__Exercise__
Repeat exactly, and only, the lines of the entries below from the one with "サマーギフト/贈答品/セット商品 (279, 32)" through the one with "調味料/スパイス/オイル/ (155, 42)", both ends included.

(Dataset entries)
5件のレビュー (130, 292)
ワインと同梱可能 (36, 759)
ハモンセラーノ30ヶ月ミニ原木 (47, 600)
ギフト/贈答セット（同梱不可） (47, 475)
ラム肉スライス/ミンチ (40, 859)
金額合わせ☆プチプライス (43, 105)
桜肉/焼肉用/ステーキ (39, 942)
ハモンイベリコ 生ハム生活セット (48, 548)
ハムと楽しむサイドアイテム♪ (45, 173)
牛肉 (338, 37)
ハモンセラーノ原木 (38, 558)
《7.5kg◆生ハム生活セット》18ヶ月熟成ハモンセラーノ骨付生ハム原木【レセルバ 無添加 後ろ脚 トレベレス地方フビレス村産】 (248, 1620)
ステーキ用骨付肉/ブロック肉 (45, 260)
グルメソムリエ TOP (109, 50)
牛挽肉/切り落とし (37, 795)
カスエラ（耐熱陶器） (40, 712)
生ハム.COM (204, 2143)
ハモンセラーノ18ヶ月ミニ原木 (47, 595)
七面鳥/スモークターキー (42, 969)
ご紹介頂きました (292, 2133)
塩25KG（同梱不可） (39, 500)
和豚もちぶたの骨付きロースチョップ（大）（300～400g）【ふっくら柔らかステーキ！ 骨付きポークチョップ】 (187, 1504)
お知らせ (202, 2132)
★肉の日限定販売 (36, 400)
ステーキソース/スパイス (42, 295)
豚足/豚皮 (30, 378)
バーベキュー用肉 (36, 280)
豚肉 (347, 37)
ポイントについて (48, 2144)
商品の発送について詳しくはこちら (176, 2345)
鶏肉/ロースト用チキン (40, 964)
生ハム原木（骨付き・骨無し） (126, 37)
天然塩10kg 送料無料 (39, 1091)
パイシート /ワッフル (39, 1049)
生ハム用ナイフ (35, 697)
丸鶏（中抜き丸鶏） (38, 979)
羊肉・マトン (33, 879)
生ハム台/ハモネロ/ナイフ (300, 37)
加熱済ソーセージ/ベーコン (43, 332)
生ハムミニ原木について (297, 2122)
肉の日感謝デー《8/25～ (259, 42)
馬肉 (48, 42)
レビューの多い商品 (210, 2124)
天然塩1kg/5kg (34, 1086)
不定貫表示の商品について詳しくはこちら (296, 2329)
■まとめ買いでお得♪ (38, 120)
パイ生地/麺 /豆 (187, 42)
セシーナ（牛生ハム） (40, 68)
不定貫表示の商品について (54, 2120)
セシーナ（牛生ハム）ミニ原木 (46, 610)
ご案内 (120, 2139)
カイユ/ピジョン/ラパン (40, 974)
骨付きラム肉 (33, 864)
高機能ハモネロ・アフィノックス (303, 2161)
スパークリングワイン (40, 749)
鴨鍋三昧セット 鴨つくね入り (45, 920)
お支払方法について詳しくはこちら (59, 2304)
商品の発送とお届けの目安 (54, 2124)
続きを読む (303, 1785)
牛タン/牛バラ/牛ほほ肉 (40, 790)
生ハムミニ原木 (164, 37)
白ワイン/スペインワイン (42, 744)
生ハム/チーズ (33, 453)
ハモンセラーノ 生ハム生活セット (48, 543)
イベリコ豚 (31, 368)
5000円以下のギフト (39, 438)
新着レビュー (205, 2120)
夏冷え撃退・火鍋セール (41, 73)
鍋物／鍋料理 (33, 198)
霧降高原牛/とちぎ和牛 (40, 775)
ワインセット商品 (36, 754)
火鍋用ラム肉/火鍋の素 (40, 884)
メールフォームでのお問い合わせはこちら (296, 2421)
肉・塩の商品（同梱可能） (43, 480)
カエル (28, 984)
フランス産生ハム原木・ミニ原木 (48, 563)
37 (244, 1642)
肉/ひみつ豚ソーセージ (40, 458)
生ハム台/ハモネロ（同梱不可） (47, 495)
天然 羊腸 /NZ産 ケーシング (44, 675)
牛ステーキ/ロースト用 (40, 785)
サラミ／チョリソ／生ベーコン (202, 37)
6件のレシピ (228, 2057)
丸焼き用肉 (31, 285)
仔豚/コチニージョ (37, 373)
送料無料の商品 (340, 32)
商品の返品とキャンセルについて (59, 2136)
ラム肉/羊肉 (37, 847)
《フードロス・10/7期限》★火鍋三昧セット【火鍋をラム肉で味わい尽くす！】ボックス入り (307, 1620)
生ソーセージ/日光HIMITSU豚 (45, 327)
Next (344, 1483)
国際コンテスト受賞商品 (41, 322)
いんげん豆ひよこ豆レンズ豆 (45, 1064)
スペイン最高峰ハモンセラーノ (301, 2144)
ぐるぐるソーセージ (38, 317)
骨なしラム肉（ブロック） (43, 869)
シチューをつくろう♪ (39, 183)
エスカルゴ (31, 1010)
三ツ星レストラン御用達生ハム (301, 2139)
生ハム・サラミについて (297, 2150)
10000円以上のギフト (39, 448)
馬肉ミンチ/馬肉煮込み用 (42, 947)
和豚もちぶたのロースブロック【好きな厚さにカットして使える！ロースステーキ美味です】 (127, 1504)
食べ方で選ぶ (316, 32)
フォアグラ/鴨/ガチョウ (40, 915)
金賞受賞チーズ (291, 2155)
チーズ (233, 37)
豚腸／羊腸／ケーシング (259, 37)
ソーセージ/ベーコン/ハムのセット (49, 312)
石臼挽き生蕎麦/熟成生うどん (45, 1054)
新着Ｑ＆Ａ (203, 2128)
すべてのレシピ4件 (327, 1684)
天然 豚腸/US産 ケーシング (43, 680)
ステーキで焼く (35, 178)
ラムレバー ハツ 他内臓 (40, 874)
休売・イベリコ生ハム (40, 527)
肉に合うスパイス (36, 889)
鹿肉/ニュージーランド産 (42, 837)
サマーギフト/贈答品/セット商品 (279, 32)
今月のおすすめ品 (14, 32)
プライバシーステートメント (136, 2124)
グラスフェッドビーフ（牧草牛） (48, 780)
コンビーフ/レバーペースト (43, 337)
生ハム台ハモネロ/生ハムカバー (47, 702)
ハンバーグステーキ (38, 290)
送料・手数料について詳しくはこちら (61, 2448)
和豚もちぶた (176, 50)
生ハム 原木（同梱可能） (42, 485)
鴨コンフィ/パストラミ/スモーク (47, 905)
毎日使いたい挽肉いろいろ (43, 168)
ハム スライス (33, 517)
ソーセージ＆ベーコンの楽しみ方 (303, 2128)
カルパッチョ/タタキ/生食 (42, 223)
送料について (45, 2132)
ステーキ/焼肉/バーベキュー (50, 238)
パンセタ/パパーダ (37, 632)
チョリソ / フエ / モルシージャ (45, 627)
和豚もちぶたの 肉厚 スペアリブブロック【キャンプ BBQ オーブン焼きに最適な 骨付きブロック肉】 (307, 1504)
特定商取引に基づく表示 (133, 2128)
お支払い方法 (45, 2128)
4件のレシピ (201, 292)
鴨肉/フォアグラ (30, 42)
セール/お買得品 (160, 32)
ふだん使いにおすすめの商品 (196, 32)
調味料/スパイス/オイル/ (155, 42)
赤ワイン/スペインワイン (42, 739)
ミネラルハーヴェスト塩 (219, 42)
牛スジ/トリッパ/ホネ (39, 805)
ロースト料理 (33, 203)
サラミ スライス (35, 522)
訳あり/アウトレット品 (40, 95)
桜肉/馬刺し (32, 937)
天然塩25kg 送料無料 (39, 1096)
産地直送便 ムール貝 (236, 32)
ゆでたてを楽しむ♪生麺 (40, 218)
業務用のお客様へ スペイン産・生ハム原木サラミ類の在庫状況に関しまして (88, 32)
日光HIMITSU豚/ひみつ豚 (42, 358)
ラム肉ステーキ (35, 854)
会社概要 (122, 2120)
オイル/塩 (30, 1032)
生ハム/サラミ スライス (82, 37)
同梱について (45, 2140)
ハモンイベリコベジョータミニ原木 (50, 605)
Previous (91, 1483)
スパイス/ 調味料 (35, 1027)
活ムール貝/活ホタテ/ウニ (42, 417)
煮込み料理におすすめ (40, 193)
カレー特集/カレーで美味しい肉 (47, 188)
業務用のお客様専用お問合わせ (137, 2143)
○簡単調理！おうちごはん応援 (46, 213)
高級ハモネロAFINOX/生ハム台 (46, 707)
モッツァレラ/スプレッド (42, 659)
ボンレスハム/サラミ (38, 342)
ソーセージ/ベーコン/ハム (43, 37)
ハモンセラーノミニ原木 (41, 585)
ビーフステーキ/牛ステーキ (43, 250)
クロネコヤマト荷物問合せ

__Reply__
サマーギフト/贈答品/セット商品 (279, 32)
今月のおすすめ品 (14, 32)
プライバシーステートメント (136, 2124)
グラスフェッドビーフ（牧草牛） (48, 780)
コンビーフ/レバーペースト (43, 337)
生ハム台ハモネロ/生ハムカバー (47, 702)
ハンバーグステーキ (38, 290)
送料・手数料について詳しくはこちら (61, 2448)
和豚もちぶた (176, 50)
生ハム 原木（同梱可能） (42, 485)
鴨コンフィ/パストラミ/スモーク (47, 905)
毎日使いたい挽肉いろいろ (43, 168)
ハム スライス (33, 517)
ソーセージ＆ベーコンの楽しみ方 (303, 2128)
カルパッチョ/タタキ/生食 (42, 223)
送料について (45, 2132)
ステーキ/焼肉/バーベキュー (50, 238)
パンセタ/パパーダ (37, 632)
チョリソ / フエ / モルシージャ (45, 627)
和豚もちぶたの 肉厚 スペアリブブロック【キャンプ BBQ オーブン焼きに最適な 骨付きブロック肉】 (307, 1504)
特定商取引に基づく表示 (133, 2128)
お支払い方法 (45, 2128)
4件のレシピ (201, 292)
鴨肉/フォアグラ (30, 42)
セール/お買得品 (160, 32)
ふだん使いにおすすめの商品 (196, 32)
調味料/スパイス/オイル/ (155, 42)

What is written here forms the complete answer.